Annual Conference 2013 Report
The South Pennines: a landscape of opportunity was the theme of the Pennine Prospects Annual Conference 2013, which brought together over 100 delegates from across the South Pennines and beyond.
Pam Warhurst, Chair of Pennine Prospects, sent out a rallying call to put the South Pennines on the map, when she welcomed everyone to Rochdale Town Hall. She told delegates that the South Pennines is a vibrant landscape and a people’s landscape with much to offer.
Pam’s presentation can be downloaded here (4,269KB PDF).
The keynote speaker, Dr Michael Schwarze-Rodrian, gave an inspirational presentation about the Emscher Landscape Park, in Germany’s Ruhr Valley; one of the most polluted and environmentally devastated areas in Europe. The project has brought together seven neighboring regions and 53 cities across an area that is home to over 5 million people since 1988 and is still ongoing.
Michael highlighted the long time scales needed to rejuvenate a post-industrial landscape and outlined four guiding principles: transformation, which sometimes means people have to change the way they act or think; recycling, including existing buildings and sites; renewing the economy, which is vital to the rejuvenation of any area; and co-operation between towns and cities. The Emscher Park provides a shared vision for working between settlements and across the landscape.

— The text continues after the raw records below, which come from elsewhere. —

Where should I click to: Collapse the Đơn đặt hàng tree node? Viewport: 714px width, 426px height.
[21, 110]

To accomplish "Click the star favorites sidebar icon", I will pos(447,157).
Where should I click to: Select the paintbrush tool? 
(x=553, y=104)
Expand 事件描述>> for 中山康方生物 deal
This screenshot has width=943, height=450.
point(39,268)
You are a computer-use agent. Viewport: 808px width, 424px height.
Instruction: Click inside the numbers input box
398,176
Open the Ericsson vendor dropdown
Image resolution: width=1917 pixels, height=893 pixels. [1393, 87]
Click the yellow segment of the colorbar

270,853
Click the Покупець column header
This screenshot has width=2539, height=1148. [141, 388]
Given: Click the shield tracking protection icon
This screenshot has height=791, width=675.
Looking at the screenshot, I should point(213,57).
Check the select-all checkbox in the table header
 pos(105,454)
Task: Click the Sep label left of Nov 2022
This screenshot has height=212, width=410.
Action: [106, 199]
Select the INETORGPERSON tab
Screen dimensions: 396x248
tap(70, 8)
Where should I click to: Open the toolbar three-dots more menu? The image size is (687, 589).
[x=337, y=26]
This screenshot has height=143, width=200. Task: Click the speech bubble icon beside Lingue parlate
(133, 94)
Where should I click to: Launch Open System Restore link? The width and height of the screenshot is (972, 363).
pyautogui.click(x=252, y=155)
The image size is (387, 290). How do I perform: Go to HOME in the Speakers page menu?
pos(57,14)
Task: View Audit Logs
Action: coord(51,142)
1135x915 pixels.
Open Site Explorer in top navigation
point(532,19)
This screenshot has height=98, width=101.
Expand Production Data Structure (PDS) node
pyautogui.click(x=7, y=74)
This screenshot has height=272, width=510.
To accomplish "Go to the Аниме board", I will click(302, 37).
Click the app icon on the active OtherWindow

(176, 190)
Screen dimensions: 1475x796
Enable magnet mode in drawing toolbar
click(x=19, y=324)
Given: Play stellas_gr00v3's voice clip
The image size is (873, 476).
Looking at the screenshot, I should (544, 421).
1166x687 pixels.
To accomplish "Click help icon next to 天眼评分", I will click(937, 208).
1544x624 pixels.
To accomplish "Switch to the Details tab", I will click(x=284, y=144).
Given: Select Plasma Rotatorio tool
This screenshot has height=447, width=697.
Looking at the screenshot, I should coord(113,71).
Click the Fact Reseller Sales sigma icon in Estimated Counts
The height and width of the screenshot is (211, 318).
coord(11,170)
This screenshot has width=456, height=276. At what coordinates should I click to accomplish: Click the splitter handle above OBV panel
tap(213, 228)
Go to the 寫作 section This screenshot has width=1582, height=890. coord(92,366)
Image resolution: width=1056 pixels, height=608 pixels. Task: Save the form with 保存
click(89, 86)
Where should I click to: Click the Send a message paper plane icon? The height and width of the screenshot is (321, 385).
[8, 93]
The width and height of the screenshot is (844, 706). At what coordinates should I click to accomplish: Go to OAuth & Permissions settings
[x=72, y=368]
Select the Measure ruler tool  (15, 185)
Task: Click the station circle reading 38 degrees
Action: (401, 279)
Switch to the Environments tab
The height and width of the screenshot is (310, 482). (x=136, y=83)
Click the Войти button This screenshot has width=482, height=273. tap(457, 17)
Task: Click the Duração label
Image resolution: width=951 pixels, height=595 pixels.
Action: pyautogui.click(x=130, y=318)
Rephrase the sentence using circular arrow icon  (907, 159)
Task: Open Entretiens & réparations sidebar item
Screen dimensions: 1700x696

As part of the Emscher Landscape Park project there have been a number of creative projects, such as the ‘slinky bridge’; a colourful footbridge designed by an artist and built by an engineer and ‘Still A40’, a day of celebration on which up to three million people shared their culture and food on a major highway.
Paul Osborne, Programme Manager for Sustrans, set the scene for the Grand Depart of the Tour de France, which passes through the South Pennines in July 2014. He encouraged the conference delegates to consider the legacy of the race now for maximum impact. There is already a strong cycling base on which to build. The National Cycle Network, started in 1995 now has 13,400 miles of cycle routes, and continues to grow, as does participation in walking and cycling.
Paul suggested a ‘cotton-wool trail’ linking Lancashire and Yorkshire through the South Pennines.
Paul’s presentation can be downloaded here (2,503KB PDF).
Walter Menzies, Manchester and Pennine Waterways Partnership, introduced the work of the recently created Canal and River Trust, a charity that took over the work of British Waterways in the largest status shift of its kind in UK history.
He explained that the historic waterways were the arteries of the world’s first industrial revolution but in the UK now there are 34,000 licensed boats; that’s more than in the industrial revolution. The Trust is responsible for 2,000 miles of waterways and has more listed buildings than any organisation, apart from the National Trust or Church of England.
By moving to charitable status the Trust has been able to attract more volunteers and new sources of income, including from the private sector. Walter outlined the central objectives of the Manchester and Pennines Waterways Partnership: to ensure the canals provide benefits for all; to engage more people, from all sectors; and to put forward ambitious plans for the canals.
Walter’s presentation can be downloaded here (1,433KB PDF).
Jason Freezer, from Visit England, highlighted the scale of the visitor economy in England, which is currently worth £100 billion a year and provides two million jobs. It is an industry that cannot be out-sourced off-shore.
Tourism is an expanding industry. It has 5% growth year on year and is now in Defra’s top ten priorities for the first time. It employs more people in rural areas than agriculture. He suggested marketing the South Pennines as a recognised destination and creating a destination management plan.
Jason’s presentation can be downloaded here (2,363KB PDF).